Extracted text »
::::

Long-Timescale Molecular Dynamics Simulations Elucidate the Dynamics and Kinetics of Exposure of the Hydrophobic Patch in Troponin C

Troponin (Tn) is an important regulatory protein in the thin-filament complex of cardiomyocytes. Calcium binding to the troponin C (TnC) subunit causes a change in its dynamics that leads to the transient opening of a hydrophobic patch on TnC's surface, to which a helix of another subunit, troponin I (TnI), binds. This process initiates contraction, making it an important target for studies investigating the detailed molecular processes that underlie contraction. Here we use microsecond-time-scale Anton molecular dynamics simulations to investigate the dynamics and kinetics of the opening transition of the TnC hydrophobic patch. Free-energy differences for opening are calculated for wild-type Ca2+-bound TnC (similar to 8 kcal/mol), V44Q Ca2+-bound TnC (3.2 kcal/mol), E40A Ca2+-bound TnC (similar to 12 kcal/mol), and wild-type apo TnC (similar to 20 kcal/mol). These results suggest that the mutations have a profound impact on the frequency with which the hydrophobic patch presents to TnI. In addition, these simulations corroborate that cardiac wild-type TnC does not open on timescales relevant to contraction without calcium being bound.

::::

Stored data entries:
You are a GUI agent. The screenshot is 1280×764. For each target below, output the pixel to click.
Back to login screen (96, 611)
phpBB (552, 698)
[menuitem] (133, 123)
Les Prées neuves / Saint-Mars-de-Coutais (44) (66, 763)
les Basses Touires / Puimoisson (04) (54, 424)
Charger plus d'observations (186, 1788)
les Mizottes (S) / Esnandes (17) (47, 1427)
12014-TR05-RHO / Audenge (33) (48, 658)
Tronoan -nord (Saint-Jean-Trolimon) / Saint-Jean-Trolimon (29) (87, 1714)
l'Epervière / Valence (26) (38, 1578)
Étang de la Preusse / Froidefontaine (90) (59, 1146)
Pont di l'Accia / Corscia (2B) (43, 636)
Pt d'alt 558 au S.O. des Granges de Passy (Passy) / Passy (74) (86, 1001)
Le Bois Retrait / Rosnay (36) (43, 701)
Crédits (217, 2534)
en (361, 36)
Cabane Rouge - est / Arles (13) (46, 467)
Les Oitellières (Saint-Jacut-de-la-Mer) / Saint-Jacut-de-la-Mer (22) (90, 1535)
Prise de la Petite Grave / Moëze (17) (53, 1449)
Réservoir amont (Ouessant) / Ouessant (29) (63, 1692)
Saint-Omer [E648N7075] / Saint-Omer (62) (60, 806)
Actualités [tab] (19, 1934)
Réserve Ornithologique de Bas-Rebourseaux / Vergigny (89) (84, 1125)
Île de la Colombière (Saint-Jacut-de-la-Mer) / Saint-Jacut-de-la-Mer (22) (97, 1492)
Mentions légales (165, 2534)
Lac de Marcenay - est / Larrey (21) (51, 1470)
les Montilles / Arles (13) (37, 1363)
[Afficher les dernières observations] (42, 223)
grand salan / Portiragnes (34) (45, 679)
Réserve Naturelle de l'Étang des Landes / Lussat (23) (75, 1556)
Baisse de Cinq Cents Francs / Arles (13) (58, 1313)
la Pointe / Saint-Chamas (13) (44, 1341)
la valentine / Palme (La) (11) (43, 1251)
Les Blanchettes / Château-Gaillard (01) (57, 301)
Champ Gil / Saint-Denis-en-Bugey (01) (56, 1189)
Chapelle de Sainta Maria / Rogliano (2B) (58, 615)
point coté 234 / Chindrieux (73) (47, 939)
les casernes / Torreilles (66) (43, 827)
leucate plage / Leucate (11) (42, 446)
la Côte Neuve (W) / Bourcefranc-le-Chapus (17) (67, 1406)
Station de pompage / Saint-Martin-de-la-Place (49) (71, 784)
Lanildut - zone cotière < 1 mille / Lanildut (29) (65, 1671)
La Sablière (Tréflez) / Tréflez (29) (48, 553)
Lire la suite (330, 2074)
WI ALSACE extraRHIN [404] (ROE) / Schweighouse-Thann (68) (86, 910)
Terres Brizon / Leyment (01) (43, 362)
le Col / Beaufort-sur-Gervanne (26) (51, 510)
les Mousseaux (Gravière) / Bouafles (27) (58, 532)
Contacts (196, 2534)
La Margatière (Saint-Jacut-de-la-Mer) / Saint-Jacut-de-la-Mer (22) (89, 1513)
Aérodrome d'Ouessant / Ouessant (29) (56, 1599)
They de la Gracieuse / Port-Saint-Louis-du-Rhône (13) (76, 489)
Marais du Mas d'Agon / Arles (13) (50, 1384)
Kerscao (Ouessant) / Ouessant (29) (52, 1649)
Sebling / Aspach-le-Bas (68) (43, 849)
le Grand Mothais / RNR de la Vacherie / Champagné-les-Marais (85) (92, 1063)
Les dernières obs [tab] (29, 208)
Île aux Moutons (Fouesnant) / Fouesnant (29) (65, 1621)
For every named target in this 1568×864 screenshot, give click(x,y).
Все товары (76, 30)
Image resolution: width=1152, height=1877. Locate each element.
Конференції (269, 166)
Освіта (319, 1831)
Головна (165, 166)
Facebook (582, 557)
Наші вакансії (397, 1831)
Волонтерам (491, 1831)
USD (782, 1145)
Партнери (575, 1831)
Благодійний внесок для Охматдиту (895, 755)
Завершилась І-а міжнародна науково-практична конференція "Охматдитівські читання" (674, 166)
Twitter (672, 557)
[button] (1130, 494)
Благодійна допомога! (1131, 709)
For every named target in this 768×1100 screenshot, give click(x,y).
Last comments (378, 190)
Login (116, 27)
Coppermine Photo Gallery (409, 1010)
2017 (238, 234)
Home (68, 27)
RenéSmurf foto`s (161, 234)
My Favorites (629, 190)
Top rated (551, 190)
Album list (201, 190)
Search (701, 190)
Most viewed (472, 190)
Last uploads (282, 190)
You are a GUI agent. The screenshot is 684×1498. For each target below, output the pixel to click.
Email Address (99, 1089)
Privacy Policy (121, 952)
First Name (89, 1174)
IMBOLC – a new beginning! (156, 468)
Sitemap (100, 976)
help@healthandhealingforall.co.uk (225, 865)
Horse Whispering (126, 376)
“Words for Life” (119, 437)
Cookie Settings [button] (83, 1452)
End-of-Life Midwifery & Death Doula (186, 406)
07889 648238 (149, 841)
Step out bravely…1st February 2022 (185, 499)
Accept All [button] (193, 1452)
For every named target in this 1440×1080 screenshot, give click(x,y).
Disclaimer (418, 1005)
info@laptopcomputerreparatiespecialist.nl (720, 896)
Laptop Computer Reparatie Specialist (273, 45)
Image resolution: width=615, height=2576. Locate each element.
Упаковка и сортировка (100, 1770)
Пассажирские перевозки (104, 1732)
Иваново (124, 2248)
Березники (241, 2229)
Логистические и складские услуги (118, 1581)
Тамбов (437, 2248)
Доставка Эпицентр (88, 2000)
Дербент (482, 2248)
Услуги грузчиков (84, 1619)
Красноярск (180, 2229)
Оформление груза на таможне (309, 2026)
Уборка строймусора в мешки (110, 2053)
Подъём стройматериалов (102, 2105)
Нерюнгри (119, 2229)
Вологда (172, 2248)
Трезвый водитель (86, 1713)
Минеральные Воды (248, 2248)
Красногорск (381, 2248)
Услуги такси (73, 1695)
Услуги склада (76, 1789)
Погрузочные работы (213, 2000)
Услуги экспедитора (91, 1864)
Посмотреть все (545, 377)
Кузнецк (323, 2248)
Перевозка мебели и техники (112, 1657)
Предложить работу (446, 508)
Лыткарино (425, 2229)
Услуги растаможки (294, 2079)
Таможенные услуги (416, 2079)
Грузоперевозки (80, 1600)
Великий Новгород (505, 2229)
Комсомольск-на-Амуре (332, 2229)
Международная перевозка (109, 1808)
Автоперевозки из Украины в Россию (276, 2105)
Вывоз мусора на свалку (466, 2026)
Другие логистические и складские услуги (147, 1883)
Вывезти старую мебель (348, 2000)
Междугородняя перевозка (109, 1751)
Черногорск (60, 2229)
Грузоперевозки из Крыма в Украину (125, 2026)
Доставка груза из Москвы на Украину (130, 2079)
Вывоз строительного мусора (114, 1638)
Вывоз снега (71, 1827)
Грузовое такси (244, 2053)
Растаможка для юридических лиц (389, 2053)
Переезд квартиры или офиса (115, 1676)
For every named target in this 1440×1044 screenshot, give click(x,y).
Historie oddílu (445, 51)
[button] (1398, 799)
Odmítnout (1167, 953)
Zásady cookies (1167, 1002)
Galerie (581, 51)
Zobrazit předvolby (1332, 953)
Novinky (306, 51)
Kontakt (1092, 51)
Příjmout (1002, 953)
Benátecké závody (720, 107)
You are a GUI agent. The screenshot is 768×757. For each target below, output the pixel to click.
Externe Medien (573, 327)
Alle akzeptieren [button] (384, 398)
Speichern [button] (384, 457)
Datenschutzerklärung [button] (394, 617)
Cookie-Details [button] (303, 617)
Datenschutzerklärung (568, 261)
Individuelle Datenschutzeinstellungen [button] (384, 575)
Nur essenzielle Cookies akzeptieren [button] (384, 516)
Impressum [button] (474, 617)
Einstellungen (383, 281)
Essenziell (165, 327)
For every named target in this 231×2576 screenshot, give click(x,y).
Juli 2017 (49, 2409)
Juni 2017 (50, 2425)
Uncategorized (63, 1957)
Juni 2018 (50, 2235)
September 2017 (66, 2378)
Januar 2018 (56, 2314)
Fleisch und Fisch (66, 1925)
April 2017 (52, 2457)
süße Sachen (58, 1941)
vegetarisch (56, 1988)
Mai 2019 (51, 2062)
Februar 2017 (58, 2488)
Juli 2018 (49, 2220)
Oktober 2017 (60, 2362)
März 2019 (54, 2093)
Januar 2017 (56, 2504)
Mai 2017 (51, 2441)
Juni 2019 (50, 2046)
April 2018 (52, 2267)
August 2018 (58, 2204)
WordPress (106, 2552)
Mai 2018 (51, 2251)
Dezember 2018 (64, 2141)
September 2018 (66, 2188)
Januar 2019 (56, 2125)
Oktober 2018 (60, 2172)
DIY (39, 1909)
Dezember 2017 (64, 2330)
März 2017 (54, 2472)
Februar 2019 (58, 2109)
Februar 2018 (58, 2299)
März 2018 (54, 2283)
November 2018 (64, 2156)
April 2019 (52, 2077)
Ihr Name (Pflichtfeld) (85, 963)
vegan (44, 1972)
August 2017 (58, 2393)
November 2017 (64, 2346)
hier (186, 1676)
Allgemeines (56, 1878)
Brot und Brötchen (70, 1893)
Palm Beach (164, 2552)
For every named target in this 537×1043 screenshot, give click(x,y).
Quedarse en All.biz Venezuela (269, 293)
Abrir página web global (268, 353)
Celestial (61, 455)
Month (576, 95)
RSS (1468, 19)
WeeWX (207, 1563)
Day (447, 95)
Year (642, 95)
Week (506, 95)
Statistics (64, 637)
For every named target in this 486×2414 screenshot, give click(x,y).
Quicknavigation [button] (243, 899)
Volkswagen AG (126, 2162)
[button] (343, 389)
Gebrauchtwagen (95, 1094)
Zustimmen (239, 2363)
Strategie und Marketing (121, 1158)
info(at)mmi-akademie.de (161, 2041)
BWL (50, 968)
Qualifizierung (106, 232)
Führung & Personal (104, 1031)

::::

Work task »
Quote the abstract on troponin C simulations from the top of the page in full, word for word.

Output of the task »
Long-Timescale Molecular Dynamics Simulations Elucidate the Dynamics and Kinetics of Exposure of the Hydrophobic Patch in Troponin C

Troponin (Tn) is an important regulatory protein in the thin-filament complex of cardiomyocytes. Calcium binding to the troponin C (TnC) subunit causes a change in its dynamics that leads to the transient opening of a hydrophobic patch on TnC's surface, to which a helix of another subunit, troponin I (TnI), binds. This process initiates contraction, making it an important target for studies investigating the detailed molecular processes that underlie contraction. Here we use microsecond-time-scale Anton molecular dynamics simulations to investigate the dynamics and kinetics of the opening transition of the TnC hydrophobic patch. Free-energy differences for opening are calculated for wild-type Ca2+-bound TnC (similar to 8 kcal/mol), V44Q Ca2+-bound TnC (3.2 kcal/mol), E40A Ca2+-bound TnC (similar to 12 kcal/mol), and wild-type apo TnC (similar to 20 kcal/mol). These results suggest that the mutations have a profound impact on the frequency with which the hydrophobic patch presents to TnI. In addition, these simulations corroborate that cardiac wild-type TnC does not open on timescales relevant to contraction without calcium being bound.